■ WRITTEN PROBLEM
Output every line from the one containing "Pick the Dm chord segment" down to the one containing "pyautogui.click(x=235, y=163)", both included, exactly as they are, leaving out the pictures.

■ SUPPLIED MATERIAL
.....

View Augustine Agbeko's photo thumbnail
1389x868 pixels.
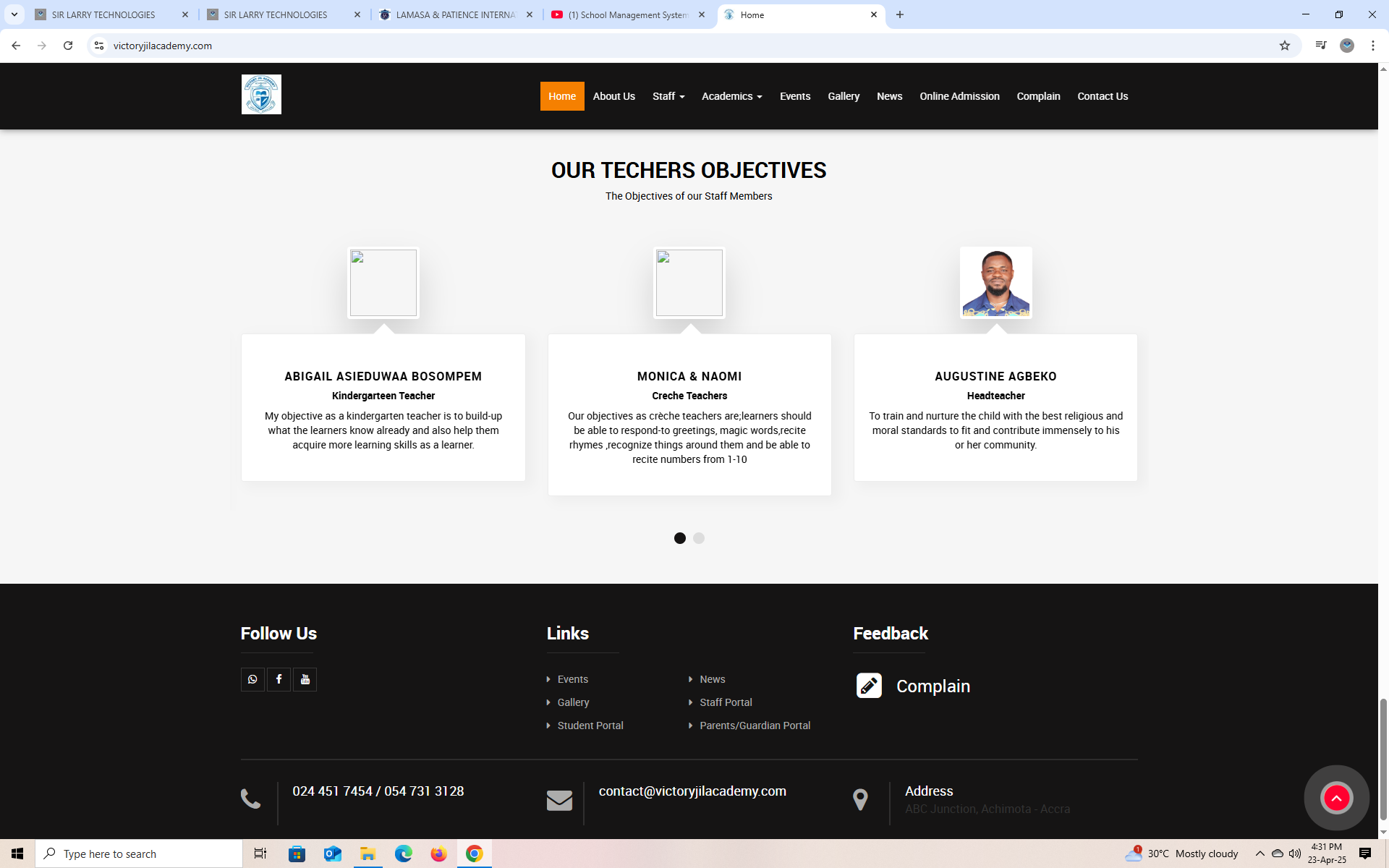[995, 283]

.....

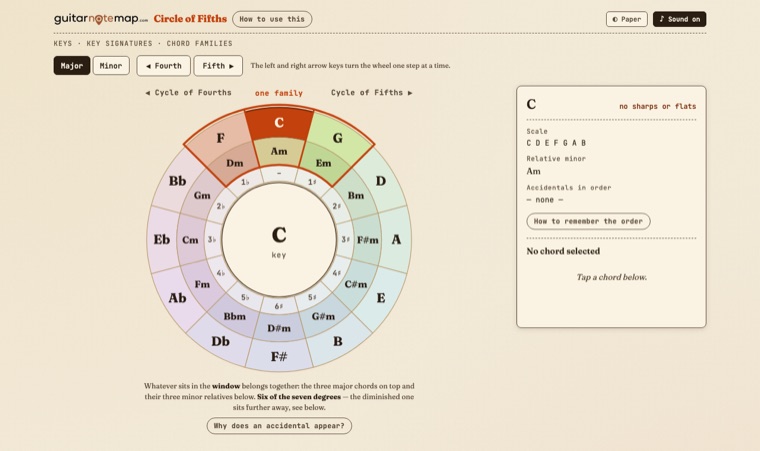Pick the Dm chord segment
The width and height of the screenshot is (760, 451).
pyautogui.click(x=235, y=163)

.....

■ ANSWER
Pick the Dm chord segment
The width and height of the screenshot is (760, 451).
pyautogui.click(x=235, y=163)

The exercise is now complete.